Entonces corrí feliz entre las plantaciones de girasol de la Condesa y por un momento me perdí entre ellos. El amo de llaves me buscaba desesperado pero sabía en el fondo que yo no quería ser encontrado. Estaba bajo los efectos de su droga insostenible, estaba dando vueltas, escalando girasoles que se abrían y cerraban con mis risas. El tercer hijo de la Condesa apareció de entre ellos y con aire de victoria, se avalanzó sobre mí en un acto de supuesto amor pasional y secreto mutuo entre dos jóvenes que tienen que dar una imagen moralmente ejemplar y deben conformarse con revolcarse entre flores altas que oculten sus verdaderas pasiones antes de salir de cacería por la mañana junto a los demás hombres. Lamentablemente su propio idilio terminó ahí cuando de un empujón lo devolví al barro del que estaba hecho. Y volví a mi estado de trance del que nadie podía sacarme ya.

En la familia este suceso significaba la última gota del vaso que venían llenando con sospechas e ideas que en cualquier familia de los de mi clase puedan surgir. Pero increíblemente no les importaba. Pensé que me esperarían meses de encierro en alguna escuela correccional o algo por el estilo. Pero se limitaron a pedirme que sea cauteloso con mis actos, sobretodo en las reuniones con gente de la alta sociedad. Quédense tranquilos, pensé, estoy enamorado de un fantasma que no es fantasma y que también tiene que mentir, aunque ya es grave... porque se miente a él mismo. En fin... pobre el hijo de la Condesa, nunca más fue visto por esos lados. ¿Lo habrán convertido? ¡Eso es imposible!

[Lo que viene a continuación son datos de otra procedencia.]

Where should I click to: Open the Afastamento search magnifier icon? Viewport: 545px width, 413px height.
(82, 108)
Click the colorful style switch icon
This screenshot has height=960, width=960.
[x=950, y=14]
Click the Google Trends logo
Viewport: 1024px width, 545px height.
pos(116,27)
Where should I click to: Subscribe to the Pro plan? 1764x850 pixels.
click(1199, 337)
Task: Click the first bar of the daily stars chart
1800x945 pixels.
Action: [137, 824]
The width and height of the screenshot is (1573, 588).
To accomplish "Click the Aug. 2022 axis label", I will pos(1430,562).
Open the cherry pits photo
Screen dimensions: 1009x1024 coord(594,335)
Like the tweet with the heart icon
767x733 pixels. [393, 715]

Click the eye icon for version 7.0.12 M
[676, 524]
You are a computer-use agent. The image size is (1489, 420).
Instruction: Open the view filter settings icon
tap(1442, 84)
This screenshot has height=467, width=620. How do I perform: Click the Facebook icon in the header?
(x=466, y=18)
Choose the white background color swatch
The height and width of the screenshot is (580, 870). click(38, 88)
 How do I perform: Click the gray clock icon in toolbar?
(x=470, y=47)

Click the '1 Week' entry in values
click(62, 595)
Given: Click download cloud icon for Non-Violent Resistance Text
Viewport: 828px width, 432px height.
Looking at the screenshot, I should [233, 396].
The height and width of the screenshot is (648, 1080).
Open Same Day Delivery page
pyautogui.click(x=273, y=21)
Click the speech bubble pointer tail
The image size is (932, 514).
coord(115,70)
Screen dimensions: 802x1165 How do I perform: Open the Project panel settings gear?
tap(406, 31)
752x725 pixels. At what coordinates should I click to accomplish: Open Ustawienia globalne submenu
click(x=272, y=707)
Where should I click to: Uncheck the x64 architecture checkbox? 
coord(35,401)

Busqué su sonrisa en el viento esa misma noche de verano. Las doncellas molestas aún daban vueltas haciéndose ver por todos los hombres del reino, quienes no se privaban de entregarles las más osadas palabras al pasar. Entre ellos estaba él, el segundo "fantasma", entre amigos, riendo y mostrando su hombría a más no poder. Me asomé por la puerta y dejé a mi murciélago dar una vuelta por los jardines. En mi mente estaba lanzándole una mirada efusiva y amenazante, pero en mi rostro se dibujaba simplemente indiferencia, la nada. Imaginé un cielo poblado de nubarrones negros mezclándose entre sí y fundiéndose con el viento arremolinado. Volví a entrar. Enseguida entró él, no sé cómo lo hizo, puesto que no es un fantasma después de todo, pero lo hizo.